2. 将400*1张量调整为20*20张量。

   为了：提取DNA序列模式中包含的信息；有利于之后的2D数组卷积和池化操作。

3. 第二层和第三层为卷积层和池化层。

   卷积核的大小为3*3，步长为1*1；（先Relu**函数将负数均设置为0）；池化为最大值池化，步长为3*3。

   实现非重叠池可减小输入张量的尺寸，从而减小模型参数的数量。

   运算过程：20*20张量经过卷积得到18*18张量；再经过池化得到6*6张量。
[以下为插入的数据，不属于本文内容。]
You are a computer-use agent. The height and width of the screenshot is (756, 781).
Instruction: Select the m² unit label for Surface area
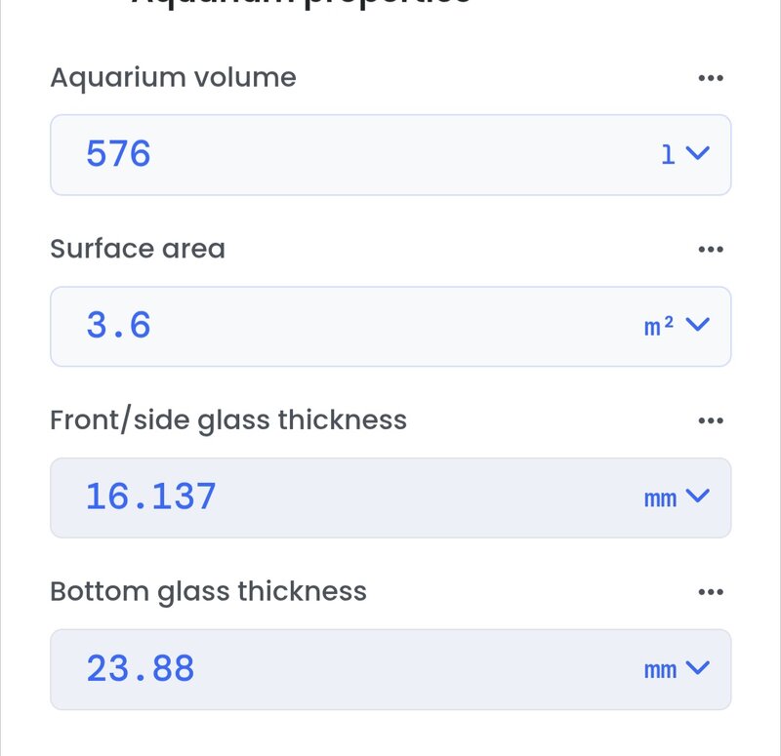659,326
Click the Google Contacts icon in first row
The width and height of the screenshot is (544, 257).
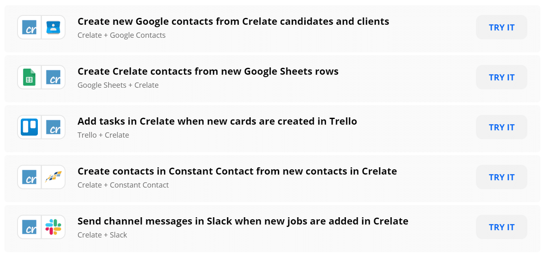pyautogui.click(x=53, y=27)
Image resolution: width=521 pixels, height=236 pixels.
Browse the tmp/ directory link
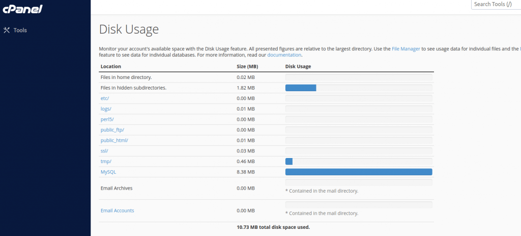click(106, 162)
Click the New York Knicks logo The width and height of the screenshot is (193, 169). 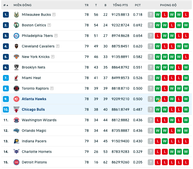tap(16, 57)
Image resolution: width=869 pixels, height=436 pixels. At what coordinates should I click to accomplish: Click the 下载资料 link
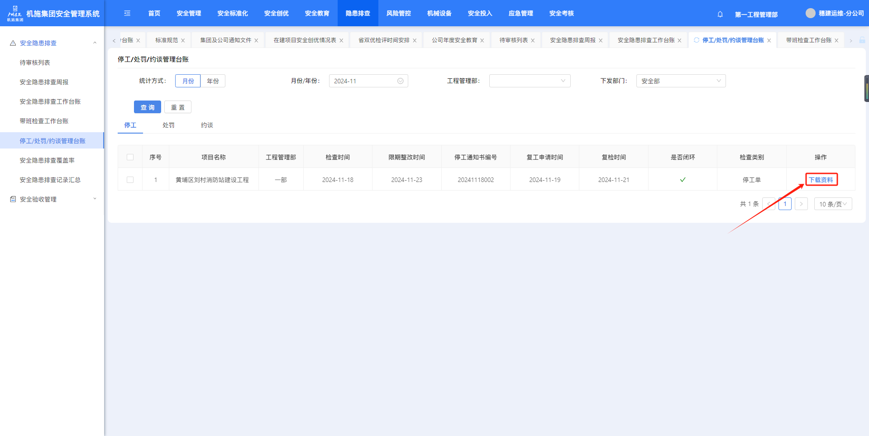821,180
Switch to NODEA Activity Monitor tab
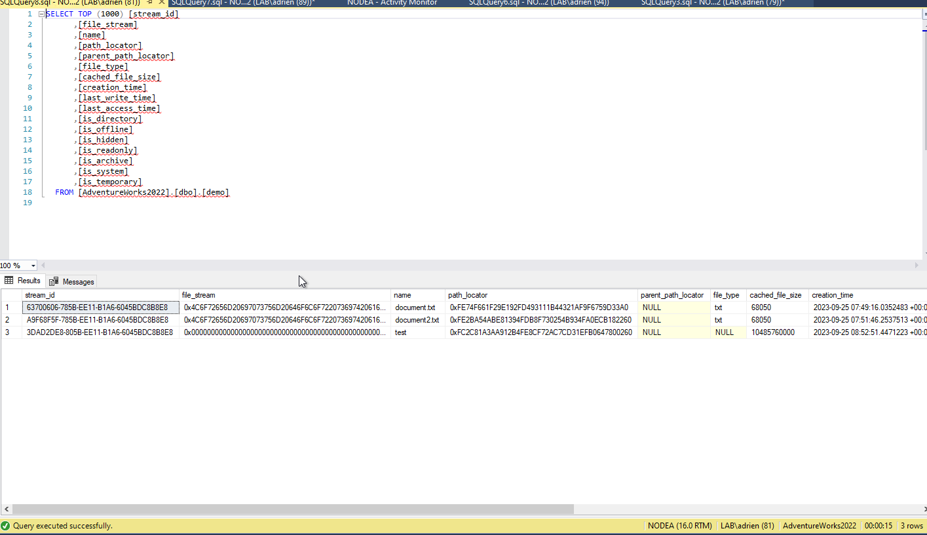Screen dimensions: 927x535 (x=392, y=3)
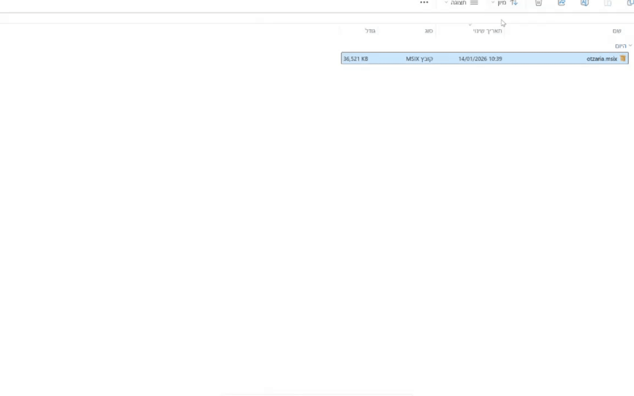Viewport: 634px width, 396px height.
Task: Click the otzaria.msix package file icon
Action: 622,58
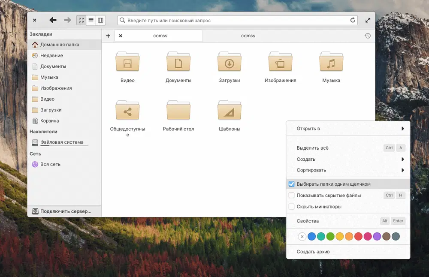Click Подключить сервер button
This screenshot has width=429, height=277.
[64, 211]
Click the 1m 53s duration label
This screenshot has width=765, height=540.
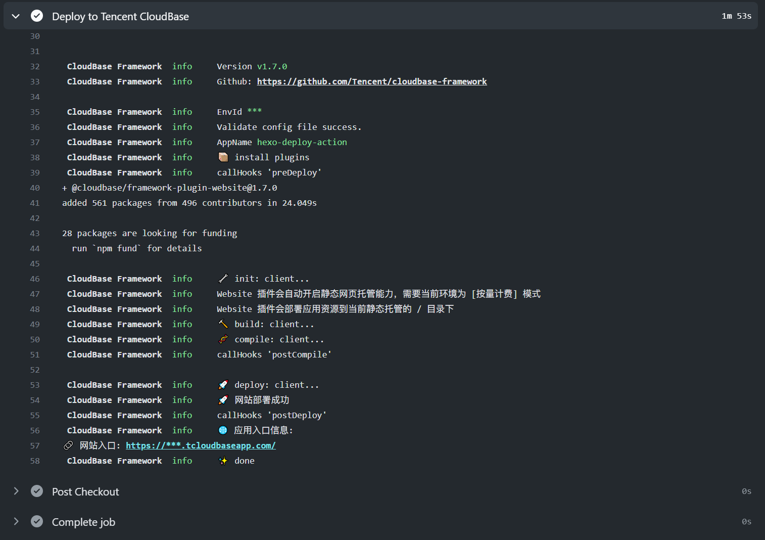point(736,16)
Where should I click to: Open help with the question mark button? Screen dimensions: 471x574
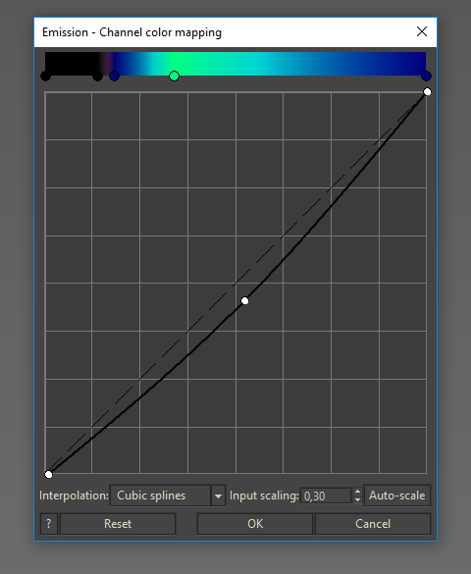point(49,524)
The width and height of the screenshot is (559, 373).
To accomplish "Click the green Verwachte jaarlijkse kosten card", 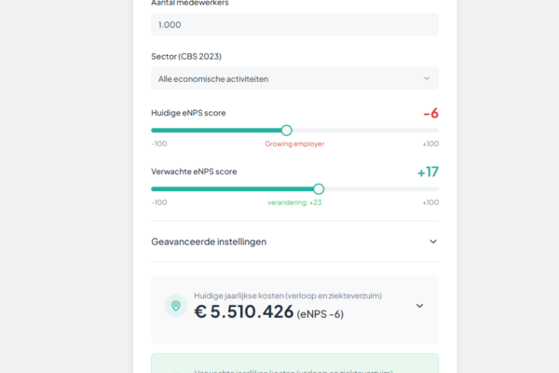I will [x=294, y=364].

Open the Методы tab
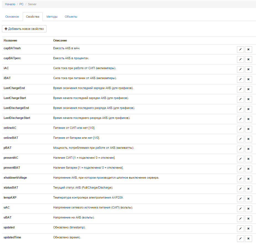(x=52, y=17)
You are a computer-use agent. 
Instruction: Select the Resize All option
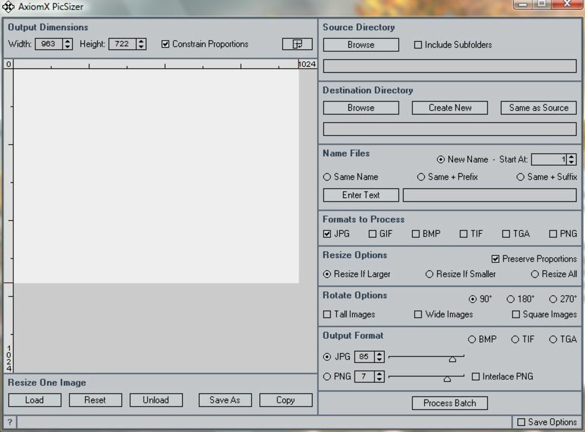coord(534,274)
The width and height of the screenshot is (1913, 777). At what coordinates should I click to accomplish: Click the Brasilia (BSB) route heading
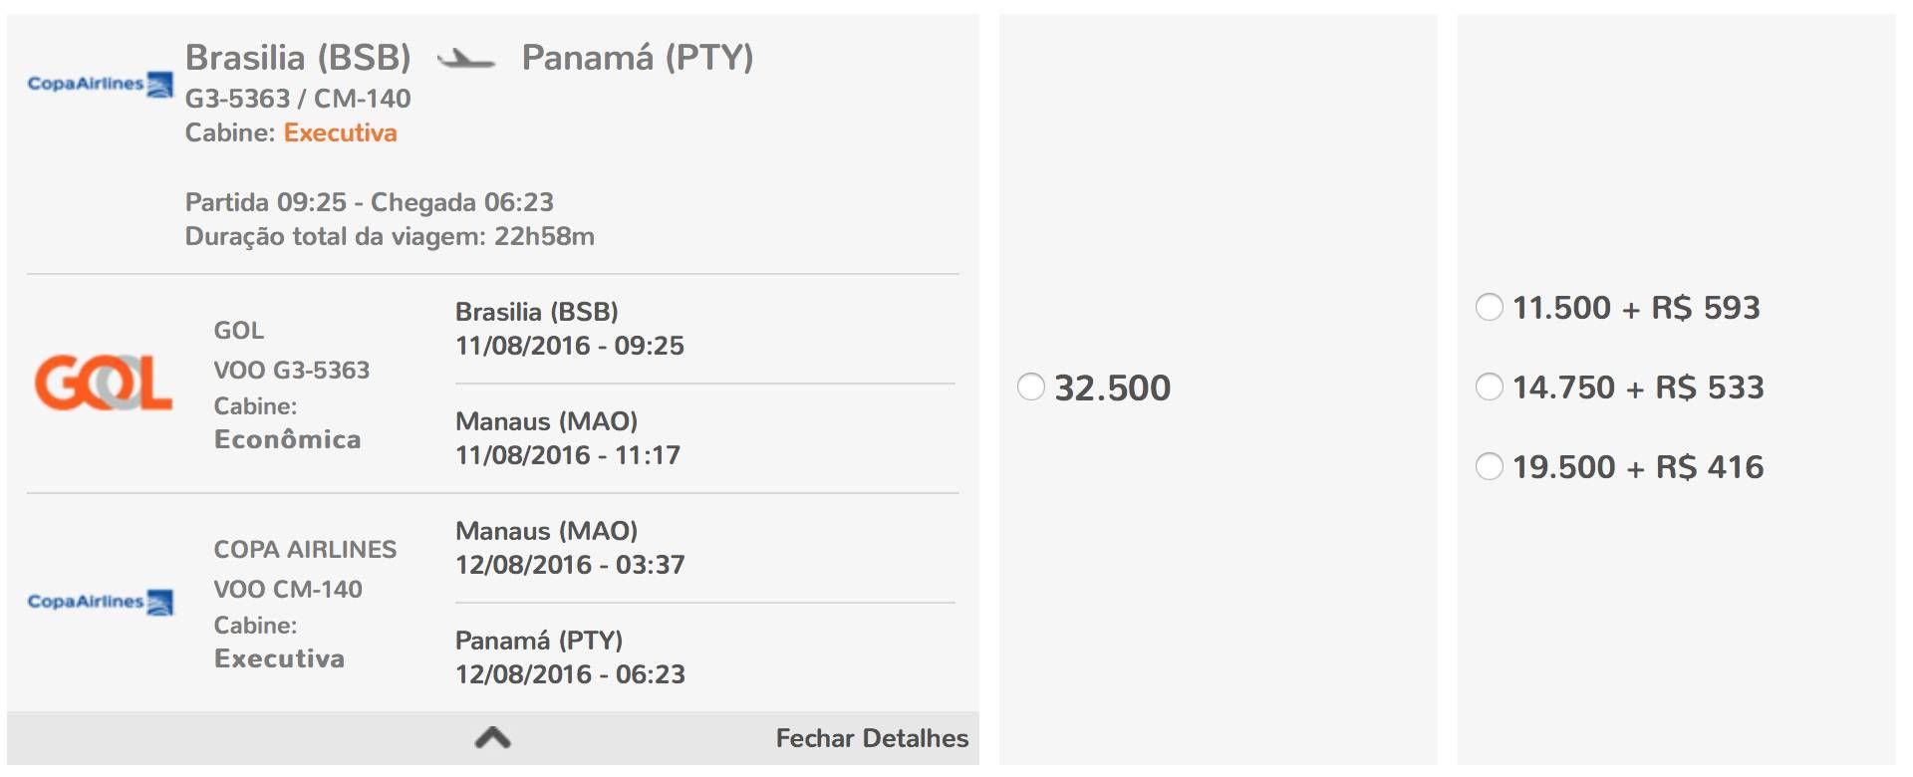(298, 58)
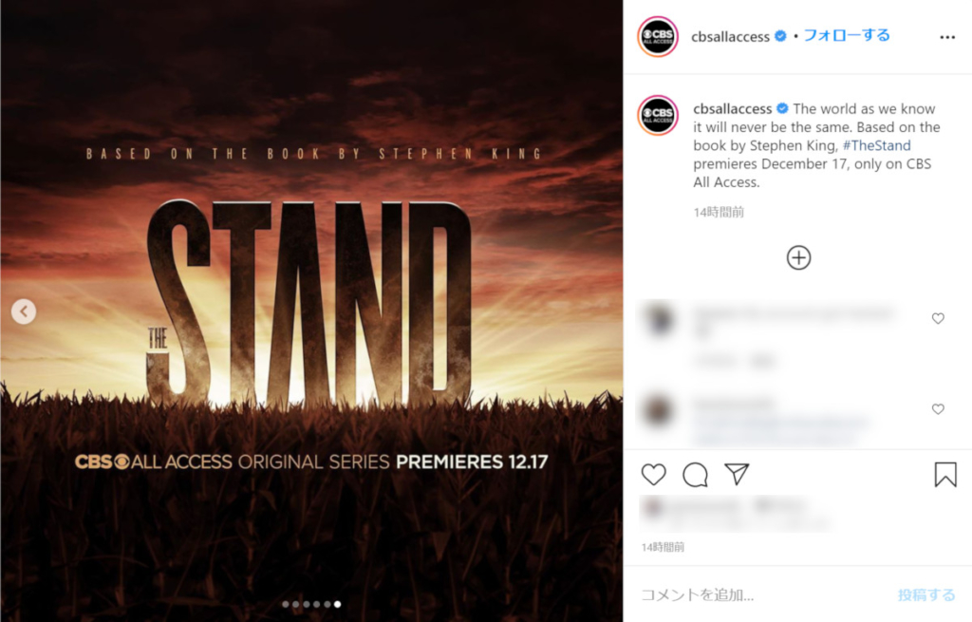Open the comment speech bubble icon
Image resolution: width=972 pixels, height=622 pixels.
coord(695,475)
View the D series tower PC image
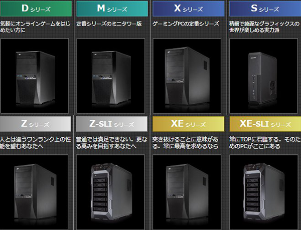This screenshot has height=230, width=301. 35,76
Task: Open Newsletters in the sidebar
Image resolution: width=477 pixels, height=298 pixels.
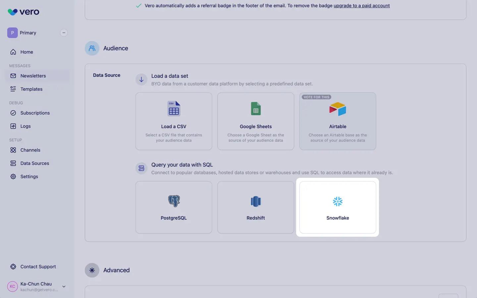Action: click(33, 76)
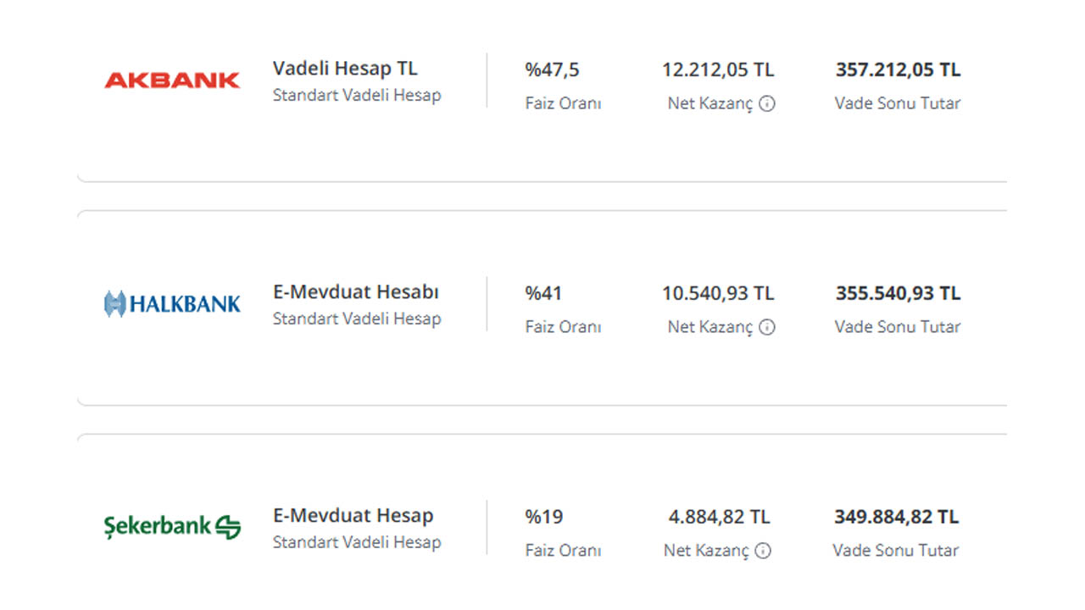Click the Halkbank logo

tap(172, 303)
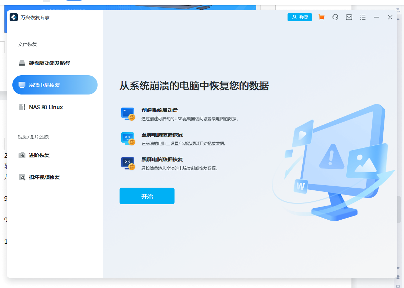The image size is (404, 288).
Task: Click the 创建系统启动盘 bootable USB icon
Action: [x=128, y=114]
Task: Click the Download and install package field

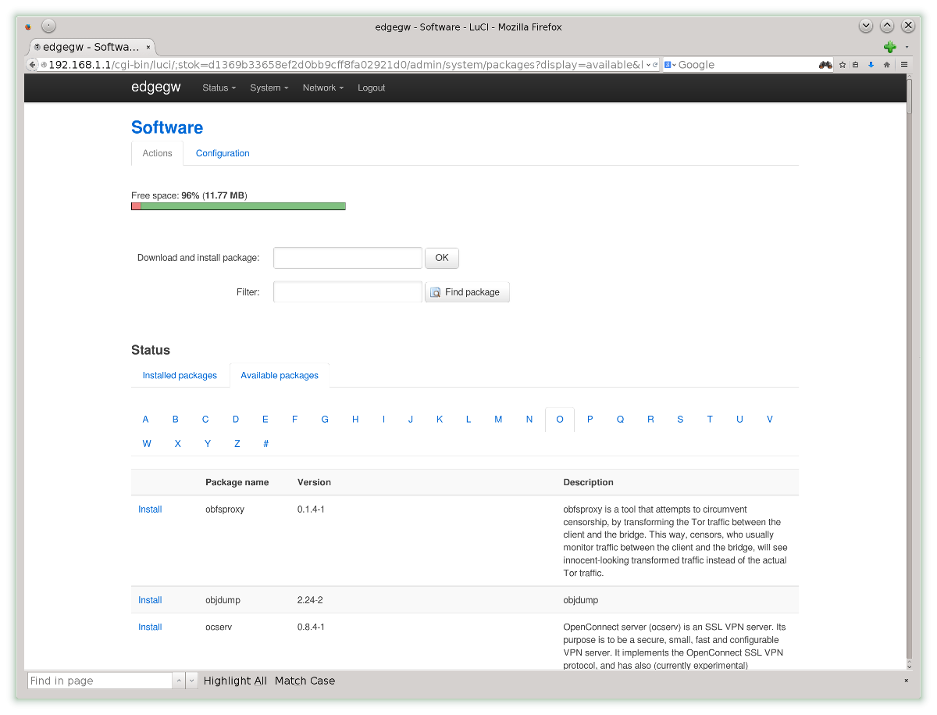Action: pyautogui.click(x=347, y=258)
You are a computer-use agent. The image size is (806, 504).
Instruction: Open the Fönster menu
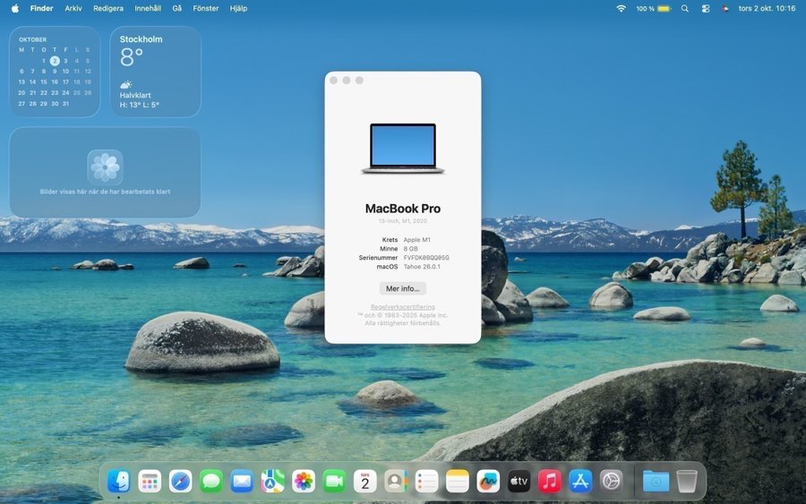pyautogui.click(x=205, y=8)
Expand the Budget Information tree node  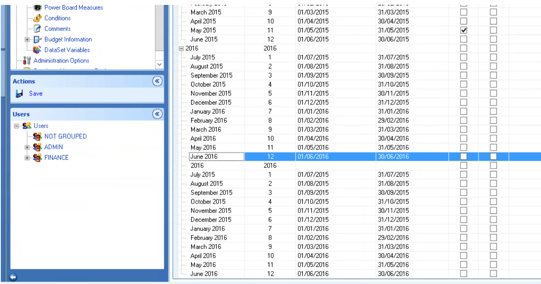point(27,40)
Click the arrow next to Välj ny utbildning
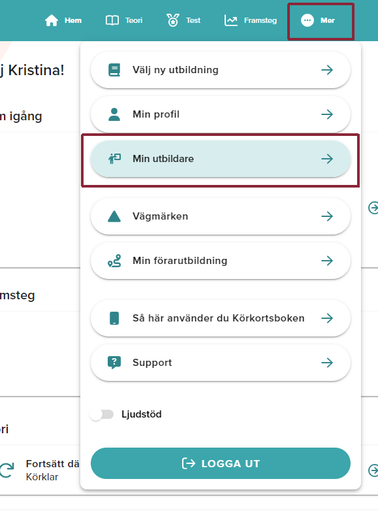 [x=327, y=70]
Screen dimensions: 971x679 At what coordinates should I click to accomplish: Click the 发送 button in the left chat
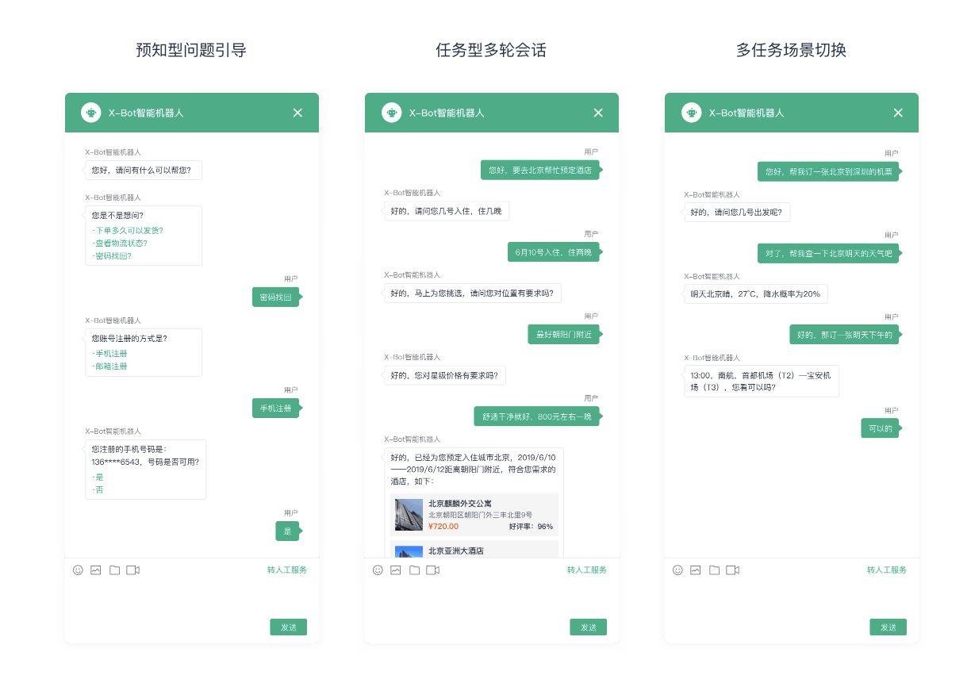coord(289,627)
4. 接下来的两层都是单卷积层，其大小和步长与第二层的卷积核相同。

   运算过程：6*6张量——4*4张量——2*2张量。

5. 最后一层为全连接层。

   运算过程：将16个通道的2*2张量转化为64*1的矩阵，每个像素点乘相应权重得到一个输出值，为甲基化水平（由于最终的预测值是连续的，因此它可能大于1或小于0，因此我们将其统一合并。 对于大于1的预测值，将该值设为1，将小于0的预测值视为0）。

   训练过程中的损失函数为均方误差。

Model construction

Training set：10 million sites from WGBS。拟合模型。

Validation set：2 million CpG sites from the remaining sites。优化超参数。

Test set：将训练集中的数据随机分为几份，生成多个独立的测试子集。进行最终模型评估和比较。

epoch:

Results

Regression error

根据原始的甲基化值将数据分为三类：大于0.9，为高甲基化；小于0.1，为低甲基化；0.4～0.6，为中甲基化。

然后通过计算真实值和预测值之间的误差来评估回归结果。

1. MRCNN在预测不同的甲基化状态中性能不同：对于高甲基化的位点，误差较小。
2. MRCNN的总体回归结果不错：单个位点预测的最大误差约为0.5；所有测试站点的大多数误差都集中在0.1左右；从三类数据的RMSE和MAE值可看出误差可接受。

Classification performance

三个模型：MRCNN、DeepCpG、simple CNN（输入层，卷积层1，池化层1，卷积层2，池化层2，全连接层，输出层）。

将数据分为：由于我们的标签值和预测结果是连续的，因此我们选择0.5作为临界值，以将甲基化状态分为阳性样本（> 0.5）和阴性样本（≤0.5）。

将数据分为：来自CpG岛和非CpG岛的基因位点。(CpG岛：CpG保持或高于正常概率的区域)

我们用SE、SP、ACC、AUC分别评估对来自CpG岛和非CpG岛的基因位点的分类性能。

结果表明

1. MRCNN的总体预测优于DeepCpG，而DeepCpG的结果优于simple CNN。

2. 在预测CpG岛的位点时，SE小于SP，而对于非CpG岛的位点，情况相反。

3. 我们还考虑了不同细胞和组织类型对MRCNN预测的影响。由于用于训练模型的数据来自人体的正常干细胞，因此我们比较了预测另外三种组织的甲基化水平的性能。结果表明，预测结果略微差一些，但仍然很好。

   说明MRCNN对较复杂的甲基化问题具有一定的鲁棒性。

Feature analysis and motifs finding

1. 用t-SNE可视化图来评估第一层卷积层中的卷积核区分高甲基化和低甲基化状态的能力。

   可以看出：原始特征不能很好地区分高甲基化和低甲基化状态，而在卷积特征提取之后，它可以粗略地分开。这证明了卷积运算的有效性。

（t-SNE的使用、具体输入的是什么 不是特别清楚）

2. 在线基序的序列分析工具MEME有已发现的与DNA甲基化相关的序列基序。

   MRCNN发现的de novo motifs与其匹配。（？）

   可以发现：

   高甲基化的相应基序倾向于具有在特定位点的一种特定类型的主要碱基，而低甲基化和中间甲基化状态相对应的基序没有特别明显的趋势。

   无论甲基化过高或甲基化过低的位点如何，一些匹配的已知基序都与锌指因子有关，这表明它可能在甲基化过程中起重要作用。

Future work

1. 将深度学习与现有已知的甲基化生物学背景相结合，以构建全面的分析模型，以更深入地了解这种表观遗传现象。
2. MRCNN训练过程中学习到的特征可能反映了甲基化的正常和异常模式。可以与癌症数据相结合来扩展模型。